Ao criar a Schiaparelli, Elsa acreditava que a moda deveria ser um campo de experimentação e foi isso o que fez com que a artista se conectasse tão profundamente ao movimento surrealista o que consequentemente, a levou a criar algumas das peças mais icônicas da história da moda, como o vestido de lagosta e o chapéu em forma de sapato, ambos concebidos em colaboração com Dalí.
Daniel Roseberry tem honrado e expandido esse legado. Em sua recente coleção de alta-costura primavera-verão 2025, ele reafirma sua habilidade de transformar roupas em esculturas vivas. A coleção, inspirada no mito de Ícaro, apresenta silhuetas arquitetônicas que desafiam a lógica tradicional da costura. As asas metálicas, os volumes dramáticos e os tecidos estruturados evocam a tentativa de Ícaro de voar além do permitido, simbolizando a busca incessante pelo sublime, o que também explica a locação escolhida para o desfile, feita sob um teto que representa o céu e evoca o paraíso no Petit Palais.

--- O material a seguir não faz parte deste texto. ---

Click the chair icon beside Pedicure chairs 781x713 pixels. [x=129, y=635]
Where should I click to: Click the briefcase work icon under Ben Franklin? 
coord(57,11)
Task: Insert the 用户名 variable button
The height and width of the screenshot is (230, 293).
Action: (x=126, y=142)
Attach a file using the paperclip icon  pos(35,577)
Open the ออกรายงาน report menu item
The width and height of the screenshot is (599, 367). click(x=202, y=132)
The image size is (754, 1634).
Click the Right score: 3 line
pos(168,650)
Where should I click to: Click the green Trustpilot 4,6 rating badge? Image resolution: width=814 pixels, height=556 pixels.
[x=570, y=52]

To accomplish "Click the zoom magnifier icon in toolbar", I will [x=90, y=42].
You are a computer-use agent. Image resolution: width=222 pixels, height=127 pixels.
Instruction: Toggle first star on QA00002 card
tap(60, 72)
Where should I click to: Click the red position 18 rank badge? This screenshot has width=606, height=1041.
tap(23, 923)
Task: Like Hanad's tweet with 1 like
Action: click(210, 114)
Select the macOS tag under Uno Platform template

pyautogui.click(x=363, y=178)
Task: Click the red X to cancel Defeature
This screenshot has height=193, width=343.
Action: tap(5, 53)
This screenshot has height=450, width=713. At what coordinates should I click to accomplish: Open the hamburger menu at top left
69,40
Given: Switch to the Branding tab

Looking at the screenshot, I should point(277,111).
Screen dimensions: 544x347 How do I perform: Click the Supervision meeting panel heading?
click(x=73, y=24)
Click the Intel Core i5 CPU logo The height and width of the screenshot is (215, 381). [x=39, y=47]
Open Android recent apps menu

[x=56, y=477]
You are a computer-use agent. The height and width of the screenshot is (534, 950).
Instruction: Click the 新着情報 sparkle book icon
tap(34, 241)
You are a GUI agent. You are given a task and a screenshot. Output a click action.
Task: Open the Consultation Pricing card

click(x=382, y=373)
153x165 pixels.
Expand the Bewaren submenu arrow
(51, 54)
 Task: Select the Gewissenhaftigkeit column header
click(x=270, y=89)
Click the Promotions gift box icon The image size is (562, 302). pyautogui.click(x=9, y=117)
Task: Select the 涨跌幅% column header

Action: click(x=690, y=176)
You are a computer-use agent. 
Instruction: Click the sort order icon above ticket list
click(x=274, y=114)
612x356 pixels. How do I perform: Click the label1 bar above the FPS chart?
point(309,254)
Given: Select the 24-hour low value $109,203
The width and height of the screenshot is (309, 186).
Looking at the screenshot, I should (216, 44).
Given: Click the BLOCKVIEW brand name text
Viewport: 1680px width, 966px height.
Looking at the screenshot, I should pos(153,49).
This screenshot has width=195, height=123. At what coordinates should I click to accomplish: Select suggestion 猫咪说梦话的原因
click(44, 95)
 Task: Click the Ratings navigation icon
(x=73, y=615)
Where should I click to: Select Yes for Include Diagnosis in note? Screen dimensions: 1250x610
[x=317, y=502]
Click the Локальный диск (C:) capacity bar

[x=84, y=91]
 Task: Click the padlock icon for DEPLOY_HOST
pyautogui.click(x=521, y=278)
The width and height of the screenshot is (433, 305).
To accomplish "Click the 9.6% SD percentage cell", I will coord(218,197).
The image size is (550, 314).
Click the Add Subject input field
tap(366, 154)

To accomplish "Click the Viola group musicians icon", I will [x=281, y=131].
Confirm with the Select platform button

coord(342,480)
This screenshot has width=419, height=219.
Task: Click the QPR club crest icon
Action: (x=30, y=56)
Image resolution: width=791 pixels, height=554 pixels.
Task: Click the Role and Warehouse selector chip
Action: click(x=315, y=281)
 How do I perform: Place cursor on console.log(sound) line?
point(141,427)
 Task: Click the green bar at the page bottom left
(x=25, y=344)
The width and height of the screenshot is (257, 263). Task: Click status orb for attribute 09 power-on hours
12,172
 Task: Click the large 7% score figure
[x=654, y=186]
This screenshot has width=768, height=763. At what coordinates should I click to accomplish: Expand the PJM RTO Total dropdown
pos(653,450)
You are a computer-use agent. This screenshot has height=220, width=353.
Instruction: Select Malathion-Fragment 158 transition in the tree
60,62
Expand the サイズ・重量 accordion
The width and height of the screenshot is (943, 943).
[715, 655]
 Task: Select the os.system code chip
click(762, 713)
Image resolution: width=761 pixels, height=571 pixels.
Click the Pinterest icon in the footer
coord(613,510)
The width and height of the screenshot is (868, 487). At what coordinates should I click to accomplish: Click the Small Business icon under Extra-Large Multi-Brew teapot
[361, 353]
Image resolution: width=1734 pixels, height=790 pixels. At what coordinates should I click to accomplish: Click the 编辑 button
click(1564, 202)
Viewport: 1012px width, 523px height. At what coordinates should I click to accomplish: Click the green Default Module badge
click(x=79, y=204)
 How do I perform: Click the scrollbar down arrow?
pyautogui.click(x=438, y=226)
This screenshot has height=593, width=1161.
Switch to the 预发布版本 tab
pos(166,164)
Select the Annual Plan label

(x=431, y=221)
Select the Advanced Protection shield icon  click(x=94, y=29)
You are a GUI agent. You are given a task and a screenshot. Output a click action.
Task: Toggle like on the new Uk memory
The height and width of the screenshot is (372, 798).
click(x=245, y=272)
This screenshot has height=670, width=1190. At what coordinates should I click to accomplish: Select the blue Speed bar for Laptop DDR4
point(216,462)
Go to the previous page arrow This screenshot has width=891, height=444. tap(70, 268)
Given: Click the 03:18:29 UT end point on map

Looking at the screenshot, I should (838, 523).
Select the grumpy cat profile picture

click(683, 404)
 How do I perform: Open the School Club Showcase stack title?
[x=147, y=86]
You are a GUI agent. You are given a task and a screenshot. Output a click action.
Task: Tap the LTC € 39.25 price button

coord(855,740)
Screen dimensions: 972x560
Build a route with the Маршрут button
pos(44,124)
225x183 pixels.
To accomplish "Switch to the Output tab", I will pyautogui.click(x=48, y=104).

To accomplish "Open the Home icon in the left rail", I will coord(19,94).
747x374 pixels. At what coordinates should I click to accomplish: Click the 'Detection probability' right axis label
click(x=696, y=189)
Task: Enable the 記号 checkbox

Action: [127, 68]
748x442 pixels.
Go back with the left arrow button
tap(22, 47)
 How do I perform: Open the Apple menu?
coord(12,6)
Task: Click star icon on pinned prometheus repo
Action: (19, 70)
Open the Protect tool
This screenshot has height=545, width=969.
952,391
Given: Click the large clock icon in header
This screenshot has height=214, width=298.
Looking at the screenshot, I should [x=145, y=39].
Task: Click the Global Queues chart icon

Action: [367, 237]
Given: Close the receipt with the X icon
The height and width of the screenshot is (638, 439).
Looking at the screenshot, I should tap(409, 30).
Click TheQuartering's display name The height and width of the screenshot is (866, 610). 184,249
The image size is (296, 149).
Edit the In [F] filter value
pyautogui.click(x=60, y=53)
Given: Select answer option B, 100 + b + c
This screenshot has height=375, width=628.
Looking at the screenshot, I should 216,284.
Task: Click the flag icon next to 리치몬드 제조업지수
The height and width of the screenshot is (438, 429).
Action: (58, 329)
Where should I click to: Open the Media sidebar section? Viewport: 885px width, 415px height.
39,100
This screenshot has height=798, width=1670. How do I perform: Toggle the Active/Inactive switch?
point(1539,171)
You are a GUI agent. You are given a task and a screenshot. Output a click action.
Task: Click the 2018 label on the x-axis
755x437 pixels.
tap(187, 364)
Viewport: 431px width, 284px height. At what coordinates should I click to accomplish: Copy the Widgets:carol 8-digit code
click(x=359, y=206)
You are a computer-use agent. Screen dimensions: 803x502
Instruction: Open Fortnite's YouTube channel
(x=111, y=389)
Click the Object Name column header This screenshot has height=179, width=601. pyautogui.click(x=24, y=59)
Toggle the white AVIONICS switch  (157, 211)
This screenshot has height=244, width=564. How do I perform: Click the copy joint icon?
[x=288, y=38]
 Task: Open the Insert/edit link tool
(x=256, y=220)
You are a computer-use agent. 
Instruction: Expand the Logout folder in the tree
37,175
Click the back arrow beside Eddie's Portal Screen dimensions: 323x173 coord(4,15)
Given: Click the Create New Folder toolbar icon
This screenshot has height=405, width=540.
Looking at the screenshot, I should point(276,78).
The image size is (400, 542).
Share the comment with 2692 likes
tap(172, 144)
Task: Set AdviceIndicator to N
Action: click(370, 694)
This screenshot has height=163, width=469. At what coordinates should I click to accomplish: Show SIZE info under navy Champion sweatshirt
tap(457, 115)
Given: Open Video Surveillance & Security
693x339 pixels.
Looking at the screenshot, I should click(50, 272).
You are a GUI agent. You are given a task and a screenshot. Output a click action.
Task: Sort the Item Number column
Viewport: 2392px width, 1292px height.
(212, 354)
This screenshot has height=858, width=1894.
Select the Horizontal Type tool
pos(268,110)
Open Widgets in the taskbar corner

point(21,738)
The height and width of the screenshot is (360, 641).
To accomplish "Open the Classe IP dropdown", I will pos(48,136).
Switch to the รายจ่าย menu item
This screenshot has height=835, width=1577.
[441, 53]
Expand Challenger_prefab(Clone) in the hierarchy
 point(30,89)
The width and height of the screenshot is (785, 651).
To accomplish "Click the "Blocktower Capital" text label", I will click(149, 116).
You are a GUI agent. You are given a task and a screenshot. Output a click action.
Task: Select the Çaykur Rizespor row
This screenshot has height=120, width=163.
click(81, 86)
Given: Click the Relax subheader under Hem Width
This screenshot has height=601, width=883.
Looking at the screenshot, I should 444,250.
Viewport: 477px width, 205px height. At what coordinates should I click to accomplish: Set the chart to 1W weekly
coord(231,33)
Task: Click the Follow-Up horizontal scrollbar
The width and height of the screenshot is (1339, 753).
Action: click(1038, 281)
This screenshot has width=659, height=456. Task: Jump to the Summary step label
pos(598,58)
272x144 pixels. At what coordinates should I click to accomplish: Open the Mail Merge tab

O surrealismo, sempre presente sempre no DNA da Schiaparelli, não foi colocado de lado pelo olhar de Roseberry, que tem conseguido equilibrar com primor a essência da marca com o mundo e as exigências do mercado contemporâneo. Elementos como rostos esculpidos em peças tridimensionais, olhos dourados e bustos moldados em metal criam uma estética de estranhamento estrategicamente escolhida contemplando emoções e narrativas que vão além do vestir. A moda de Roseberry para Schiaparelli não se contenta em ser bela ou funcional; ela deve provocar, instigar, contar histórias e evocar reações, assim como a arte.
Mas é claro que o compromisso em unir arte e moda não é exclusivo dessa maison. Alexander McQueen foi um dos designers que mais elevou a moda ao status de arte, criando desfiles que pareciam performances conceituais e peças escandalosas que sozinhas construíram um espetáculo. Iris Van Herpen, por sua vez, segue esse caminho ao fundir tecnologia e técnicas artesanais para criar vestidos que parecem desafiar as leis da física. John Galliano, especialmente em sua época na Dior, trouxe para os desfiles narrativas dramáticas e roupas que mais pareciam personagens saídos de uma pintura barroca e Coperni que uniu performance, drama e curiosidade nas passarelas.
Mas, o que diferencia Daniel Roseberry é sua capacidade de reinterpretar a tradição surrealista de Elsa Schiaparelli de uma maneira moderna e acessível, sem perder a teatralidade e o impacto visual. Ele entende que a moda pode ser um meio de transcendência, um campo onde os limites da realidade podem ser desafiados e expandidos. Ao resgatar a audácia criativa de Elsa e adaptá-la aos dias atuais, Roseberry não apenas reforça a identidade da maison, mas também reforça a ideia de que moda é, sim, uma forma de arte. O trabalho de designers como ele confirma diariamente que a alta-costura pode ser mais do que um luxo para poucos; pode ser um espaço de experimentação, de drama, rejeição e de beleza, mas que sempre é magnético. Em tempos onde a moda muitas vezes se rende à simplicidade e à comercialização extrema, Roseberry recupera o respiro que relembra aos profissionais do setor o porquê de terem escolhido uma moda que honra o passado enquanto projeta um futuro onde design e a arte permanecem indissociáveis.